Improve your Presentation with Field Profiling

in Analysis and production. Comments Printable version Printable version

When you speak of profiling, most of people assume that you are talking about serial killers because they are influenced by TV shows. However profiling is more than that. The definition profiling is:

Recording a person’s behavior and analyzing psychological characteristics in order to predict or assess their ability in a certain sphere or to identify a particular group of people

Profiling has a very broad range of applications, ranging from employee evaluation, to self improvement, to selling, to teaching. Any human interaction can benefit from it. As a matter of fact I started studying profiling not for serial killer but to improve my teaching back in 2002. I was very young to do lectures, hence after a few lectures, I was wondering if my audience was interested and if I have been able to communicate efficiently my message. I needed a tool to know how good I was , and what I need to improve. That is why I started to learn about profiling. 5 years later I started to teach some of these materials during the competitive intelligence course. I was very surprise by how positive my student was about this part of the lecture. I even have received email from former students that thanks me about this particular lecture because theses techniques have help them to get a job or sign a contract.

There is two kind of profiling

  1. Live profiling: this kind of profiling occurs when you interact with the person and profile at the same type. When you do a job interview, a sale or lecture for instance
  2. Asynchrone profiling: This kind of profiling  occurs when the profiling is done prior or after the interaction. The most obvious type of asynchrone profiling is personality test.

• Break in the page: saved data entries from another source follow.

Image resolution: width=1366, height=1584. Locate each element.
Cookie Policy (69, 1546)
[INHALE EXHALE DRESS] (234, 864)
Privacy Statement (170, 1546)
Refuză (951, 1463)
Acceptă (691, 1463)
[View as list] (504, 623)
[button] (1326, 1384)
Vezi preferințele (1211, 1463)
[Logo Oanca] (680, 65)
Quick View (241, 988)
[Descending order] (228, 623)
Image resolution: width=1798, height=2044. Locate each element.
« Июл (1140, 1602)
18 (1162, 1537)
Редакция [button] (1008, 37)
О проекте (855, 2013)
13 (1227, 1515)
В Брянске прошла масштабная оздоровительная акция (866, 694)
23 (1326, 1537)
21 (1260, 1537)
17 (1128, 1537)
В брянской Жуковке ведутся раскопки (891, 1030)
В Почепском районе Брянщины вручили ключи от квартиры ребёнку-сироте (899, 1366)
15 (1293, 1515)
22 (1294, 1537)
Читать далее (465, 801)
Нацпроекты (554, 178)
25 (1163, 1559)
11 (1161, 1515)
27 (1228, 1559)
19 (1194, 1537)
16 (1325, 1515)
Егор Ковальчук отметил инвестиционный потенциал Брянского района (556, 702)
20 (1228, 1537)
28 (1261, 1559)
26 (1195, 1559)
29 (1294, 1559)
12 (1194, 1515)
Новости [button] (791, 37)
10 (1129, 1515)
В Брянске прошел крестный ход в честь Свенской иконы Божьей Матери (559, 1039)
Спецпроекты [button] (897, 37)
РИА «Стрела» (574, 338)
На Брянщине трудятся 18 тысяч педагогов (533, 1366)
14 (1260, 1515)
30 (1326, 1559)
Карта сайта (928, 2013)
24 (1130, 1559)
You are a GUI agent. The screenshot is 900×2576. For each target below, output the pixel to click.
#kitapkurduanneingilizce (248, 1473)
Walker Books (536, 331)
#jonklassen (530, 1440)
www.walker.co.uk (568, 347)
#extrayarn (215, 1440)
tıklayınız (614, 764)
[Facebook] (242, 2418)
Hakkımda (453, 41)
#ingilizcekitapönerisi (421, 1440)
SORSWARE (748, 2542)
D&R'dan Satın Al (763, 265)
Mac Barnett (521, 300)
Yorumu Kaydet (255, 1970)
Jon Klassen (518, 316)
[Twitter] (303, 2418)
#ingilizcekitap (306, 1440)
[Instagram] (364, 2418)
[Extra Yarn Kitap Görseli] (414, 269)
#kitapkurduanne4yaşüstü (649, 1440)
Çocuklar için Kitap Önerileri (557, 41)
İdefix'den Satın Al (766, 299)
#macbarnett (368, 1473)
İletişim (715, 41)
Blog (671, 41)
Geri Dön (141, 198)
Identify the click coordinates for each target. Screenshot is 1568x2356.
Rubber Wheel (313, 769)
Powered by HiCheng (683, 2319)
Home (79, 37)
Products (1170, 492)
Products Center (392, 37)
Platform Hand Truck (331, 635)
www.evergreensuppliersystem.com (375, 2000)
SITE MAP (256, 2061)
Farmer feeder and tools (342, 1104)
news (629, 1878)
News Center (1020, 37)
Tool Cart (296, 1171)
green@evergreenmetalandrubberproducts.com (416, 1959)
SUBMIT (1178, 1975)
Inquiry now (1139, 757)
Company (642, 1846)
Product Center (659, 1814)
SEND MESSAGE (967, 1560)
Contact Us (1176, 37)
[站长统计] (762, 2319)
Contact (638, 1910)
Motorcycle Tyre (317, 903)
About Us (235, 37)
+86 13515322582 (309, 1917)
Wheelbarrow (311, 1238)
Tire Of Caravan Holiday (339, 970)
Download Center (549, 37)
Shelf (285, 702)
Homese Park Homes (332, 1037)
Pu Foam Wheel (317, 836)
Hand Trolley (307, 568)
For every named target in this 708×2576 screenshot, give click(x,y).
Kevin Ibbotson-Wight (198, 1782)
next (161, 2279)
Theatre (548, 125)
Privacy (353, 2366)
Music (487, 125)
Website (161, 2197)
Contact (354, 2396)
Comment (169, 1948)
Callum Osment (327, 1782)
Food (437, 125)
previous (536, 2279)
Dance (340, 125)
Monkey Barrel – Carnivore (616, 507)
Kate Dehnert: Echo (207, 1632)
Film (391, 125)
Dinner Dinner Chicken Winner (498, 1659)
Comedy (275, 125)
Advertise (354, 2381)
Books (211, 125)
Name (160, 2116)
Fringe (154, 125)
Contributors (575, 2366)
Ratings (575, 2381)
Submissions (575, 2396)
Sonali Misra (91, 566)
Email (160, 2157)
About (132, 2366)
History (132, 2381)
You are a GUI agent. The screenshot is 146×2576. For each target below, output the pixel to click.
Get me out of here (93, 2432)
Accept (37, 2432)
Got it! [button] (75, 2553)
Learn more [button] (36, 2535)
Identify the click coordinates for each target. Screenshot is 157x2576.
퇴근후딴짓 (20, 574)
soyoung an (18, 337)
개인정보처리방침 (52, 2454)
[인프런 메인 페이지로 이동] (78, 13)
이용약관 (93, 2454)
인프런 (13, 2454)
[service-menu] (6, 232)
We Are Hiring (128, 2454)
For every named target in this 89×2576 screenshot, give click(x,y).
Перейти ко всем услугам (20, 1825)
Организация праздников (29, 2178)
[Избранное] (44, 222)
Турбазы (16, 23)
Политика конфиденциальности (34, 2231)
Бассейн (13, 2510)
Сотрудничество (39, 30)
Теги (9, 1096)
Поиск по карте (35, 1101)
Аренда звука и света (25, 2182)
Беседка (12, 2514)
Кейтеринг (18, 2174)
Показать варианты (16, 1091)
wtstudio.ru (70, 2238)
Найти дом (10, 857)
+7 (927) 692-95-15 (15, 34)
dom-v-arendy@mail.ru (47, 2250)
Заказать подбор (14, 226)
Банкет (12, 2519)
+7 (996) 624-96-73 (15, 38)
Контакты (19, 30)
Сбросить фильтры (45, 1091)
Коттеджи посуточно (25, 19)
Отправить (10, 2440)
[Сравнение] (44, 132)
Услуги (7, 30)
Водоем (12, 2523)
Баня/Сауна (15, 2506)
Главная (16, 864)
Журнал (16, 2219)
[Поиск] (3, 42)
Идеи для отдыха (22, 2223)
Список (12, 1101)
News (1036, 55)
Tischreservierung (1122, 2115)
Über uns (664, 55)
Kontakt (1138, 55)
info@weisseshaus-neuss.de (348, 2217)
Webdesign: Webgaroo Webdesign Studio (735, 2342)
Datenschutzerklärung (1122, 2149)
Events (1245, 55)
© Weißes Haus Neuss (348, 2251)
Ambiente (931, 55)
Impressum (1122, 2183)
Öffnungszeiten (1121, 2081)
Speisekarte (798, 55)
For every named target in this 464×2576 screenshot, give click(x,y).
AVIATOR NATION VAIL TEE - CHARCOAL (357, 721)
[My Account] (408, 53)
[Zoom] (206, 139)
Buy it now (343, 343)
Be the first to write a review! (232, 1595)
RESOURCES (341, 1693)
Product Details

Even if they can be combined, live and asynchrone profiling use two distinct sets of techniques. Beside personality test, asynchrone profiling has became a very prominent area due to Internet: Many sites are eagar to profile their visitors. What is for example google analytic or any audience meter if not a profiling tool ? :) There is a lot to cover in this area but as promised in the title I will focus on live profiling (however I plan to write about asynchrone profiling, if profiling is a subject that you (readers) are interested in).

Live profiling

The key particularity of live profiling is the time constraint and its biggest challenge: you have to do it in real time. This constraint has a bright side, you can see the result of your action directly. For example if you profile that your interlocutor is no interested in the current subject, you can see if is boring by the current topic and therefore be able to change subject to observ how he reacts to the new one. I break profiling into three types.

  1. Willing profiling
  2. Coercive profiling
  3. Field profiling

Compliant profiling

Compliant profiling occurs when the target acknowledge to be profiled. In most human interaction this is the case. When you apply to a job, you are compliant to answer every question your future employer ask you. Your are even eager to do so.

In personal relationship, people are often also compliant to answer your questions. As a matter of fact many dating questions are profiling (some call it screening) questions : What do you like, what make you happy, what do you do in this situation … Of course there is some boundaries, and you can’t bluntly ask a person to run a psychological test. However, from my personal experience many girls have asked me to run test on them as soon as they have discover that It was part of my job. So to a certain extent, with diplomacy, you can profile your relative if you want and they even may thanks you for that.

Coercive profiling

Coercive profiling occurs when you face someone that is unwilling to be profiled but you have authority on it. This mainly occurs when someone is busted. In this context you have various methods that are more or less legal from polygraph to torture. This is a very specific type of profiling and not something I am used to do.

Field profiling

Field profiling is somewhere between the two. It is when you actually can’t ask profiling questions. This type of situation is common in many jobs that involve human group interactions. When you are giving a speech, or facing a client you are in the field, and there is no way you can ask profiling questions to know how well the information you deliver is received. Ironically this is exactly the type of situation where you really want to know if your audience have a positive attitude toward you, and interested in your subject. Thankfully that is where profiling came to help you.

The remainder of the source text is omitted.